Par Jean-Benoit Legault, La Presse canadienne

Une médecin rassure sa patiente Profession Santé logo15/06/2021

Le défaut concerne le gène CCNB3, qui joue un rôle de première importance dans la division cellulaire menant à la création d’ovules normaux, selon les travaux réalisés à l’Institut de recherche du Centre universitaire de santé McGill.

C’est le cas d’un couple qui a subi seize avortements sur une quinzaine d’années qui a mis la docteure Rima Slim et son équipe sur la piste de ce gène, qui avait tout d’abord été décrit par des chercheurs iraniens en 2020.

« Nous avons analysé (le génome de la femme) avec la méthode de séquençage de nouvelle génération dans un projet de recherche, a expliqué la docteure Slim.

Nous avons trouvé qu’elle a un défaut génique dans un gène (…) qui est nécessaire au développement normal de l’ovocyte. »

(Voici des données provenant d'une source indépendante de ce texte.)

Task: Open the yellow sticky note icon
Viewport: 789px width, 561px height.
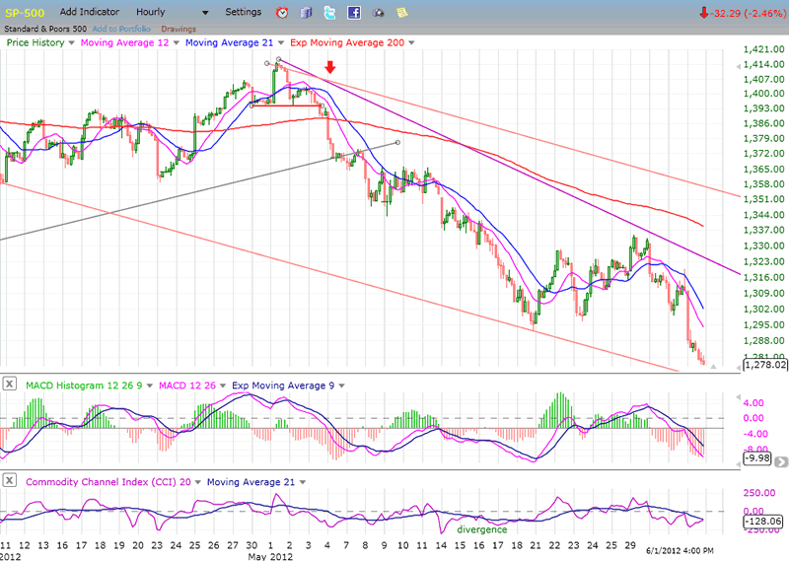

Sans la protéine associée à ce gène, poursuit-elle, l’ovule ne peut pas compléter son développement normal.

Cette défectuosité ne l’empêche toutefois pas d’être fécondé, mais il est ensuite tout simplement impossible que la grossesse se rende à terme.

L’histoire se répète chaque fois qu’un ovule est fécondé.

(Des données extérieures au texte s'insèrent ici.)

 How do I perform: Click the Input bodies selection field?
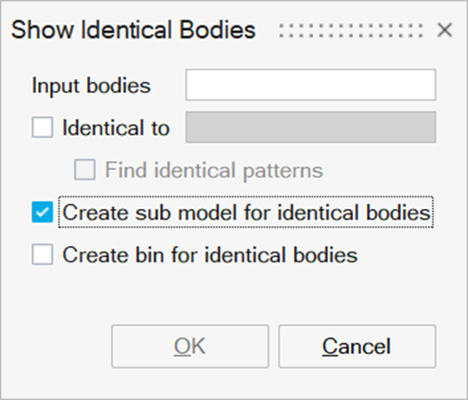click(x=310, y=85)
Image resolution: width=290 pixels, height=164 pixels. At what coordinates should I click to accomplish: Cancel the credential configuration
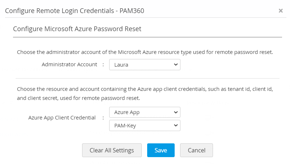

Ignorant tout de la situation, la femme et son conjoint ont multiplié les tests, les essais et les dépenses dans l’espoir d’avoir un enfant, sans résultat.

« Si on avait su ça pour cette patiente-là, on aurait pu lui dire que la fécondation in vitro classique avec ses ovocytes n’était pas une bonne approche parce qu’on savait où était le problème, a dit la docteure Slim.

Elle aurait eu moins de coûts à assumer et aurait gagné du temps dans son approche pour avoir un enfant. »

La pathologie des avortements à répétition est très complexe, prévient la docteure Slim, et elle peut avoir de multiples causes, ce qui complique grandement la compréhension du problème.

La génétique des avortements à répétition accuse aussi beaucoup de retard face à la génétique d’autres problèmes de santé qui se manifestent pendant l’enfance, comme la déficience intellectuelle ou la surdité, ajoute-t-elle.

L’identification de ce défaut génétique pourrait permettre de repérer plus facilement les femmes qui n’ont aucune chance de mener à terme une grossesse en utilisant leurs propres ovules.

Puisque les femmes ne disposent que d’une certaine période pendant laquelle elles peuvent procréer, tout temps sauvé lorsqu’elles sont prises en charge en raison d’avortements à répétition pourrait être très précieux.

« On ne peut pas promettre que cette approche-là va résoudre tous les problèmes de toutes les patientes, a dit la docteure Slim.

Mais ne pas attendre d’avoir une réponse à toutes les questions des patientes pourrait être une meilleure approche. »

L’étude de la docteure Slim a été réalisée en collaboration avec le Centre d’innovation Génome Québec et l’Université de Pittsburgh.

Les conclusions ont été publiées par The Journal of Medical Genetics.